Qualcuno mi scaraventa in un abisso. Qualcuno che si è tenuto il mio stomaco e lo stringe disinteressato.
Somiglia a mia madre.
Mi giro e tutte le donne sedute lì sembrano somigliare a mia madre. Poi capisco.
Il pensiero che io non vedrò mai mia madre anziana mi trafigge. Gli occhi si riempiono di lacrime e la gola si chiude. Provo a mascherarlo ma non ci riesco. Penso al tempo. A quanto tempo non abbiamo avuto. A quanto ne abbiamo avuto. A come sarebbe stato. Un flusso di ricordi mi affolla la mente. L’uno dopo l’altro vanno ad incastonarsi nel mosaico del mio dolore.

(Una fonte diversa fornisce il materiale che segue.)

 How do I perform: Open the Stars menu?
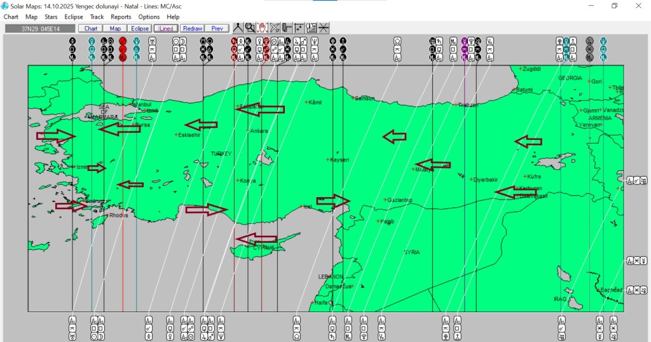tap(51, 17)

Mi giro verso Carolien e le chiedo di prendere Alexander. Mi allontano per ricompormi.
Il riflesso del sole sul vetro di una macchina che passa fuori mi distrae. Riprendo lentamente contatto con la realtà. Mi guardo intorno e vedo solo sorrisi. Tanti sorrisi pieni di gratitudine. Il dolore si fa più sopportabile.
Un gesto semplice come prendere un caffè ha generato tutti questi sorrisi. Sono sicuro che lassù un altro sorriso pieno di amore si sarà acceso per l’ennesima volta.